There is another use of the cloning technique mentioned in my last post. According to the NYT article, the idea would be to inject elephant eggs with mammoth DNA, and over the generations breed a pure mammoth from pure elephants.
Well, if we can do that, what's to stop us, say, breeding more Yangtze river dolphins from all those bottlenoses we have in water parks? The Yantze dolphin has been declared functionally extinct, which means there's no longer a large enough population to allow them replenish their numbers.

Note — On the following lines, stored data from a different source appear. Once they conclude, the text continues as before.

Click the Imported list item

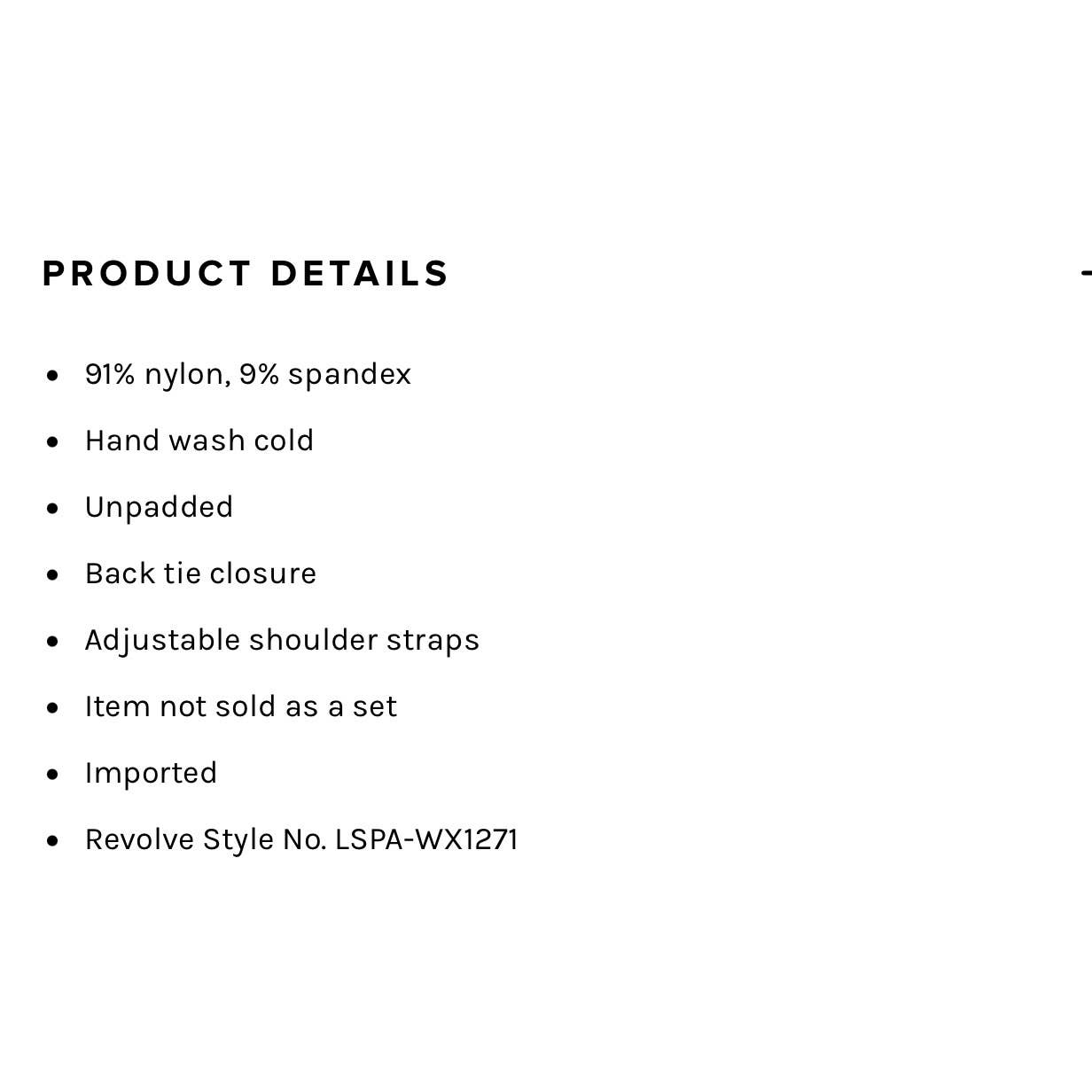pyautogui.click(x=151, y=773)
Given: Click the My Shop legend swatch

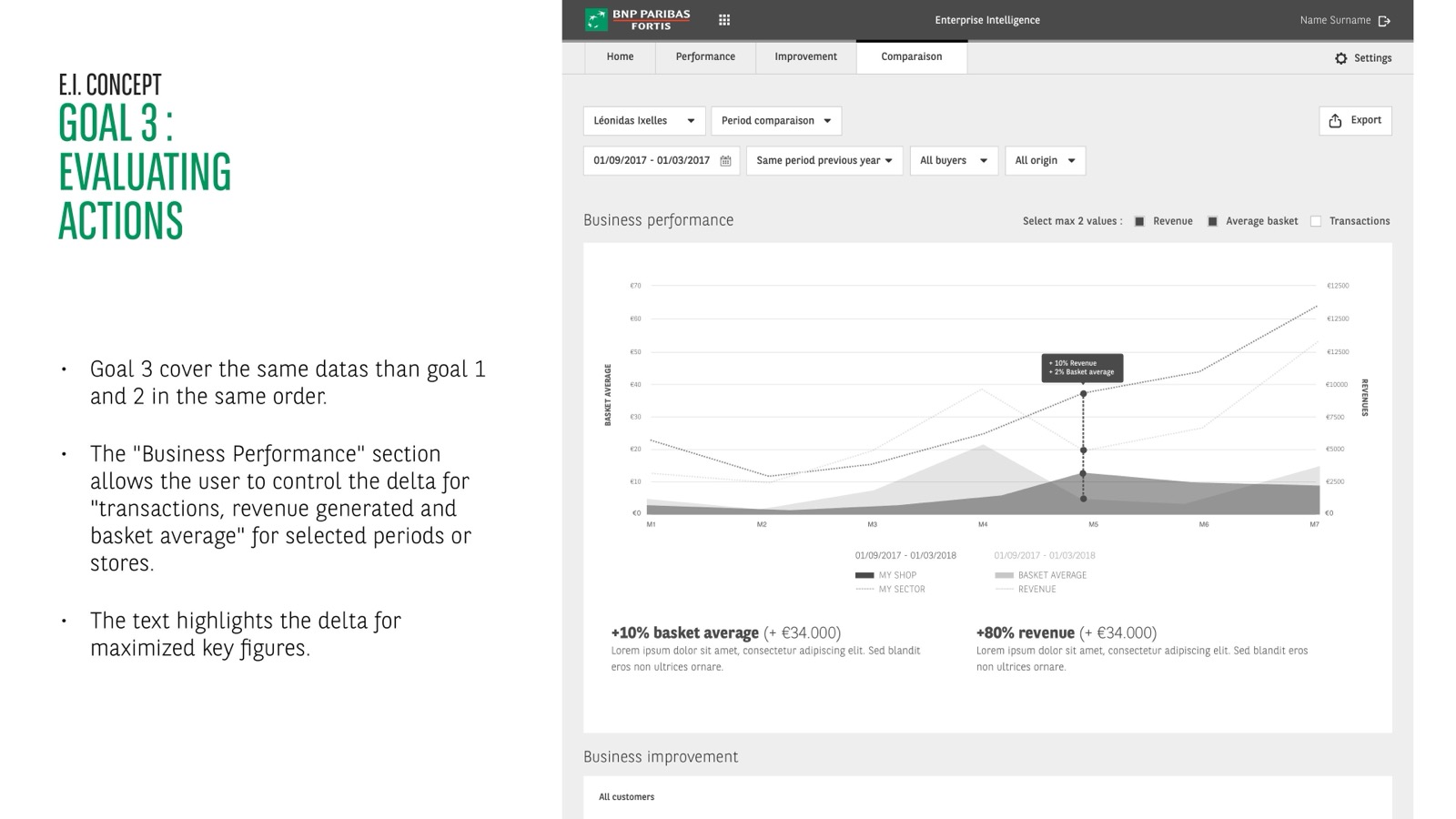Looking at the screenshot, I should [864, 575].
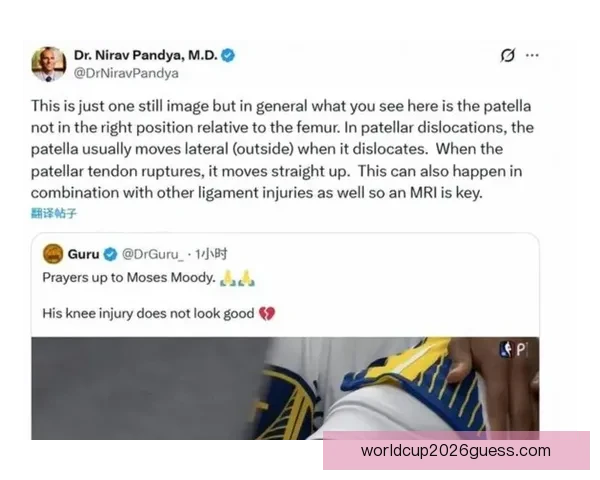
Task: Open the Dr. Nirav Pandya, M.D. display name
Action: point(146,56)
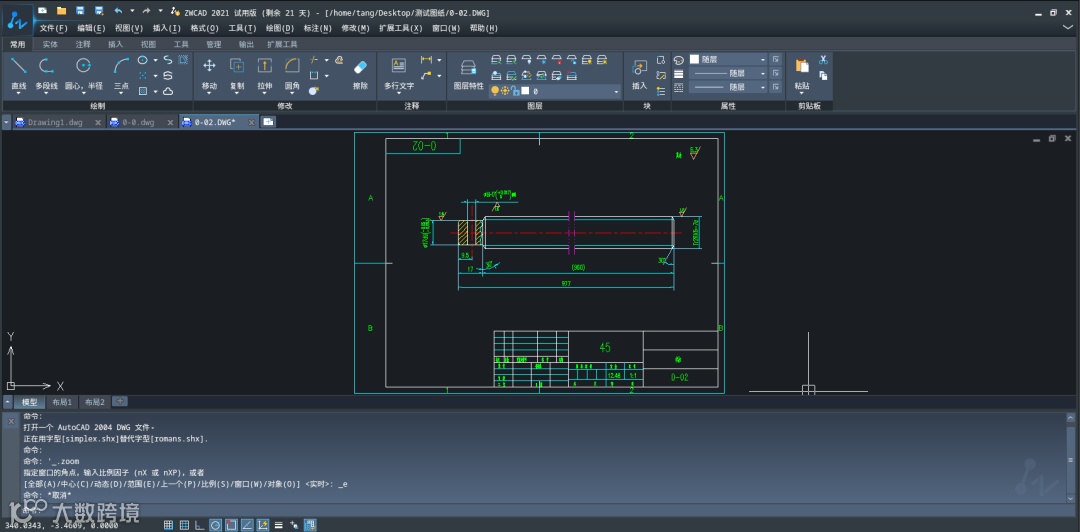Screen dimensions: 1080x532
Task: Open the 格式(O) menu
Action: tap(204, 28)
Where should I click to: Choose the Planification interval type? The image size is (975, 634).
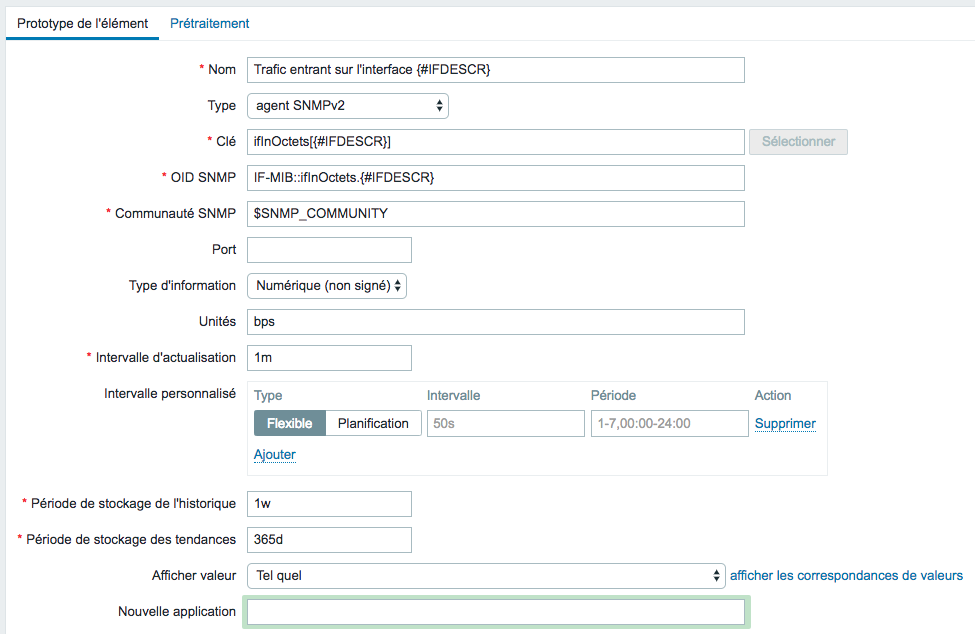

Just stick a few dozen of our home-grown cetaceans in there with them, and maybe they'd have a shot.
Actually, I acknowledge that the Yangtze dolphin probably isn't the best example, since even if it is functionally extinct as oppose to literally extinct (the last confirmed sighting was four years ago, apparently), we'll never make new ones in time. But there are three other river dolphin species, none of which are doing so hot right now, and hundreds of other mammalian species who are far, far closer to shuffling off this mortal coil than we'd like. Why regrow extinct animals when we can add to the breeding populations of the critically endangered. It seems to me that this would also navigate at least some of the thorny moral issues in all of this, since in effect all we're talking about is growing suitable sperm/wombs for the actual population to avail itself of.
1 comment:
I agree, if this is a viable technology then a more sensible application would be increasing the breeding population of endangered species, especially for species that have been reduced to such a small gene pool that they're otherwise doomed.
Of course, doing such a thing would not solve the problems of human encroachment on habitats, poaching, environmental damage, and the like, but it couldn't hurt.